Case keeps lawmakers from tackling school finance

AUSTIN, TX

Efforts to ease the state's tough and getting-tougher academic accountability standards, meanwhile, may draw support from portions of both camps.

But what likely won't come up after lawmakers descend on the State Capitol on Jan. 8 is the case unfolding in a courtroom three blocks away, where school districts responsible for educating three quarters of Texas' more than 5 million public-school students have sued, claiming the underlying formula used to fund schools is unconstitutional.

That's because, while an initial ruling may come quickly, it will surely get appealed to the Texas Supreme Court -- which won't rule until the Legislature has adjourned for the summer.

If the courts find that the state is underfunding schools or distributing funding in unfair ways, it will be up to the Legislature to craft a new formula. But that's expected to require a special session called late next year or in 2014.

That makes it the Legislature's fight next time. Or perhaps not at all -- depending on what the courts decide.

"We know funding levels aren't adequate. We also know that we have a distribution problem," said state Rep. Mark Strama, an Austin Democrat. "So knowing we have a problem, it would be better to address it now rather than later. But we won't."

And, in a Legislature where both parties won't see eye-to-eye on that much, everyone agrees on this.

"The Legislature isn't known for making any changes to the school finance system until the courts tell them to," said Chandra Villanueva, a policy analyst for the progressive Austin think tank the Center for Public Policy Priorities. "Their hands are going to be put to fire before they do anything."

Similar sentiment came from JoAnn Fleming, chairwoman of the Tea Party Advisory Committee, a group of activists that counsels conservative state lawmakers. "I don't see the political will for anybody to do anything," she said.

Testimony in the case will go until late January, when State District Judge John Dietz will rule. Dietz says he'd like to decide "in time for somebody to still do something" during the legislative session.

But Strama noted that lawmakers know from past experience not to tackle major reform until the courts have had their full say. He was a staffer in the state Senate when the Legislature reformed school finance laws to create county education district tax rates in response to previous lawsuits and a 1991 state Supreme Court ruling.

Less than nine months later, however, the Texas high court issued another ruling declaring county education districts unconstitutional too.

"You could spend a lot of time creating a new system that, when the court ruling finally comes down, turns out to violate one of its aspects," he said. "So there's a rational explanation for the attitude of delay, even as it it's totally unsatisfying."

Sen. Dan Patrick, chairman of the Senate Education Committee, agreed that "the specter of a court decision hanging over both districts and the Legislature makes the task to find answers through the proper legislative process that much more difficult."

The Houston Republican vowed instead to focus on "how we spend our education dollars with the same attention and priority as how much we spend."
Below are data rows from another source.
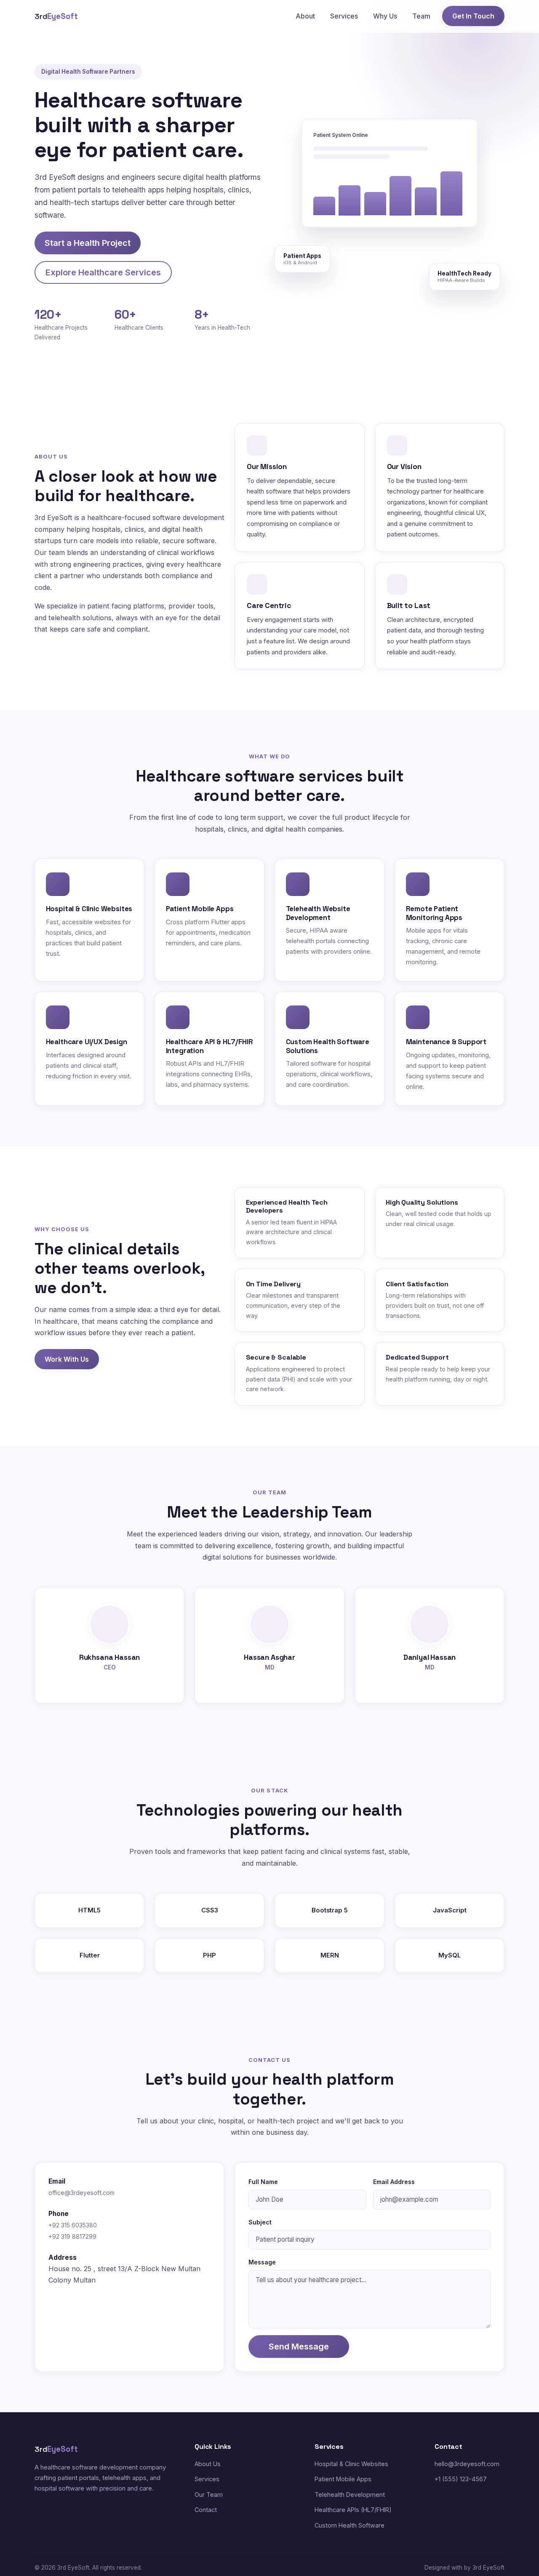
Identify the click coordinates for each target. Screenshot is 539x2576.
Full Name (263, 2181)
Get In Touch (473, 16)
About (305, 16)
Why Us (385, 16)
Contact (206, 2509)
Patrick supports lifting a cap of 215 charter schools licensed to operate in Texas, and a school choice program -- others call it a voucher system -- allowing students to use public money to attend private schools.

A tea party favorite, Patrick has frequently clashed with fellow Republican and Lt. Gov. David Dewhurst, who controls the flow of legislation in the Senate. But Patrick endorsed Dewhurst's failed run for U.S. Senate this year, forming an alliance that has now allowed the pair to team up on proposed school-choice legislation.

Democrats who oppose diverting state money to private schools are hoping to win allies among conservative lawmakers in rural districts, where public schools are often the only schools available, rendering moot any expansion of educational choice.

An issue that could bring together both tea party supporters and Democrats may be reducing the importance of high-stakes standardized tests when measuring student performance. Even the influential Texas Association of Business --which has long called for tough academic accountability standards to ensure a properly educated state workforce -- is supporting a proposal to reduce the number of standardized tests high school students are required to take.

On the possibility of restoring some of the $4 billion in cuts to public education and $1.4 billion to grant programs the Legislature approved in 2011, House Speaker Joe Straus has promised lawmakers will at least increase funding $2 billion -- enough to keep up with the state's booming population, which has seen statewide enrollment grow by 80,000 public-school students per year.

But the San Antonio Republican, like many of his GOP colleagues, has refused to commit to rolling back the cuts more than that -- even though the improving Texas economy will give the Legislature more revenue to work with than in 2011.

"How far we can go in restoring certain decisions that we made last time remains to be seen," Straus said. "I hope we can."